Cassie Plaza: Tarkine Fresh Oysters
Cassie is part of a thriving family business on Tasmania’s North West Coast serving up delicious local produce fresh from the sea
Where in the world can you be served plump oysters that only an hour earlier were in the bay? In Smithton, on Tasmania’s wild North West Coast, of course. When Tarkine Fresh Oysters say ‘shucked fresh daily’ they mean direct from the watery backyard of their café.
Roll up to Tarkine Fresh Oysters’ tasting centre and its unassuming three table café might appear to be the face of a small farming operation. But, strike up a chat with office and retail manager Cassie Plaza, and you’ll soon find there’s more than 18 million oysters busily growing out the back of it. Not just any oysters, but award-winning ones that have celebrity chefs begging for more.
So, who is Cassie and why oyster farming? Cassie is the daughter of Jon Poke who has committed over four decades of his life to the family business. Back in the 1970s, Jon’s father asked his sons if any of them were interested in oyster farming. With his young family in mind, Jon took up the offer. It all began in 1976 as a sole venture with three part-time employees on Jon’s 15-hectare lease at Duck Bay. Today, Tarkine Fresh Oysters employs 30 full-time staff and operates across a 130-hectare lease, equal to 52 football fields.
Those in the know are prepared to travel a long way for Tarkine Fresh Oysters. “People love our oysters,” smiles Cassie, taking an order from campervan travellers passing through. It only takes ordering the signature ‘oyster wheel’ dish once, to understand why.
Having spent time travelling and working across Australia, Tasmania lured Cassie back home, where she has worked in the family business for nearly 10 years.
“I was born and raised into oyster farming,” explains Cassie. “I remember when my brother and I had to push the boat out into the channel through soft silty sand while Dad was at the helm. We’d also have to shake the oyster trays in sync together. Today my brother operates a lease down south in Cambridge while my father continues to work up here, so it’s very much a family affair.”

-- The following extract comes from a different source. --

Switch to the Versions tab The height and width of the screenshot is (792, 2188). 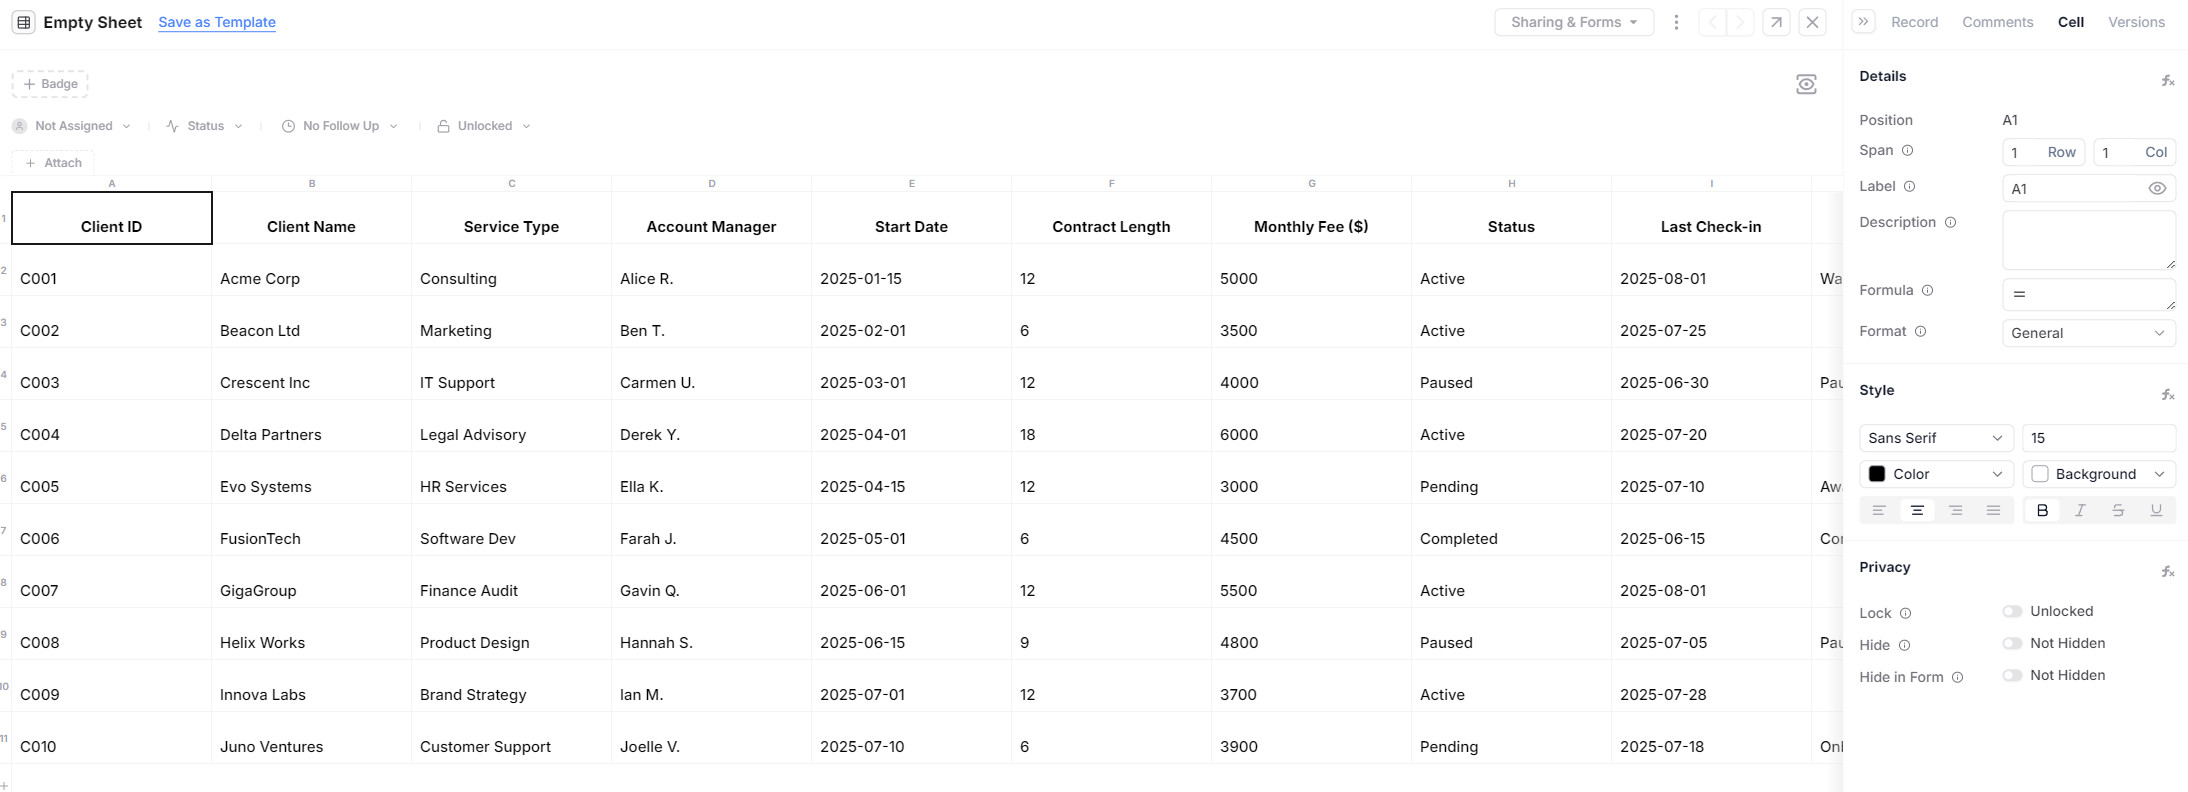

Since it’s humble beginnings (with founding name Bolduans Bay Oysters), the company has grown into an award-winning leader. In 2017, they picked up Tassie’s Top Oyster at the Oyster Industry Awards as well as the People’s Choice Award and Best Open Dozen. Capitalising on their successes and increased visitation to the region, they opened a new café and tasting centre in Smithton in 2017. Here, visitors enjoy only oysters that are harvested and shucked that very day. From Crème Fraîche Oysters to Jon’s Kilpatrick or Rocky Point Oysters, served with a chilled Tasmanian Ghost Rock Pinot Gris, it’s not surprising visitors are flocking to enjoy freshly shucked beauties from the pristine estuarine waters of the Tarkine wilderness. The region is known for having some of the cleanest air and rainwater on the planet, along with one of the world’s greatest remaining tracts of temperate rainforest.
The rise and fall of the tide at Duck Bay is just right for growing oysters. What’s more, the stormy conditions of the region deliver meaty, nutritious oysters between November to April when many leases around Australia struggle with supply. Smithton also has some of the highest rainfall in the country’s south, providing nutrient-rich water for the oysters year-round.
Known for their sweet white flesh and creamy texture, Tarkine Fresh Oysters take around 24 months to grow in Duck Bay. The family pride themselves on the consistent quality, the high meat-to-shell ratio and the fact their oysters transport well to market.
“We have plans to operate tours come summer time,” adds Cassie. “This will be a fantastic opportunity for visitors to go out onto our lease and harvest their own oysters, learning about the entire process from bay to plate.”
Tarkine Fresh Oysters are on the Cradle to Coast Tasting Trail, where there are plenty of other fine producers to meet on the way to Smithton. From cellar doors to farm gates to distilleries, there’s a bounty of tasty pleasures.